▶ _Exercise goal_
In the records below, find each line containing the word "computer" and copy it.

▶ _Stored items_
______________________________

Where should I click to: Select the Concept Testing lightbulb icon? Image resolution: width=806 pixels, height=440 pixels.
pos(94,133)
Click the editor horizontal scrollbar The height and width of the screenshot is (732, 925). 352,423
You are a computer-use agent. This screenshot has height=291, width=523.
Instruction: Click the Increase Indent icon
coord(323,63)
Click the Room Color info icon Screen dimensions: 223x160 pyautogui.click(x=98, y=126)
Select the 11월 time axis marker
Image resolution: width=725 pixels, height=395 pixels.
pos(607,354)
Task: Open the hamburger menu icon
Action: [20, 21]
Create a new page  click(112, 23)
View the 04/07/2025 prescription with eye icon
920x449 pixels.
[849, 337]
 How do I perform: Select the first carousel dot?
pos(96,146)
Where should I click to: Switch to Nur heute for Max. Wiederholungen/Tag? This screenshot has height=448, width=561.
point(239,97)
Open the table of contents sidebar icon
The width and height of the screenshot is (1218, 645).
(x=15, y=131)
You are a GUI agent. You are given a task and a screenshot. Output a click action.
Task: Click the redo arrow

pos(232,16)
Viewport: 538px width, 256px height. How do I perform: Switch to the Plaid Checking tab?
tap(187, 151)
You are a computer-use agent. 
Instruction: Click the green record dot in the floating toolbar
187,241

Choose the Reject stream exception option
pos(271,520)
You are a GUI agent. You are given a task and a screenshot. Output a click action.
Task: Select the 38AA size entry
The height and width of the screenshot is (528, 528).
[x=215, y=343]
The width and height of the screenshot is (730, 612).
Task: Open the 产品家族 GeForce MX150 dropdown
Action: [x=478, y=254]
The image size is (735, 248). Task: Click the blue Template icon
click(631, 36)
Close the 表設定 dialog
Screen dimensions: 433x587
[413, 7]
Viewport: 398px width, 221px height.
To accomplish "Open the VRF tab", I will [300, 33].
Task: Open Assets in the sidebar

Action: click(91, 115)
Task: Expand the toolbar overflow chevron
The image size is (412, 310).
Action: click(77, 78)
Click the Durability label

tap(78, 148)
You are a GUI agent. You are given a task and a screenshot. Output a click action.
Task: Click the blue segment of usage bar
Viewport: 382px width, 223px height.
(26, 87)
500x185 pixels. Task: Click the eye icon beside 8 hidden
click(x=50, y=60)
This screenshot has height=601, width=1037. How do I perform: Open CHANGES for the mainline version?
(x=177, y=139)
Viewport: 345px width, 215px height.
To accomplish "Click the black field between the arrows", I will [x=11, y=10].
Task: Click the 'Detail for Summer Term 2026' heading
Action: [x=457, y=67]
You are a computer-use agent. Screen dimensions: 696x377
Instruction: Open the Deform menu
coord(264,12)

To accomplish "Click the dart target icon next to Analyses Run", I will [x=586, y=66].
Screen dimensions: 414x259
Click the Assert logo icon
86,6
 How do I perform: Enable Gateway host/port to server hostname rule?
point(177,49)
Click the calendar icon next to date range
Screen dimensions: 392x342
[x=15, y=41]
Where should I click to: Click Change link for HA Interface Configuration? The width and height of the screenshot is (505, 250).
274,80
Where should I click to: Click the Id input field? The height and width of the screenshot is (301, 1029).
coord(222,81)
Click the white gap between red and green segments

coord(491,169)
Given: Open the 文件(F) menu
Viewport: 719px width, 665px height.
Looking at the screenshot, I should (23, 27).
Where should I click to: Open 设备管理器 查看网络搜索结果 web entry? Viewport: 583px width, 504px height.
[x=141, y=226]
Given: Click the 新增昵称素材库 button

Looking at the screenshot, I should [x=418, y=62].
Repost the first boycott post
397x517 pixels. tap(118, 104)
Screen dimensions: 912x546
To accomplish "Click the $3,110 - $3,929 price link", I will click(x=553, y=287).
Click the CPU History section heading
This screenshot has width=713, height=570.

______________________________

▶ _Answer to this problem_
You are a computer-use agent. This screenshot has height=291, width=523.
You are a computer-use agent. 
You are a computer-use agent. Screen dimensions: 696x377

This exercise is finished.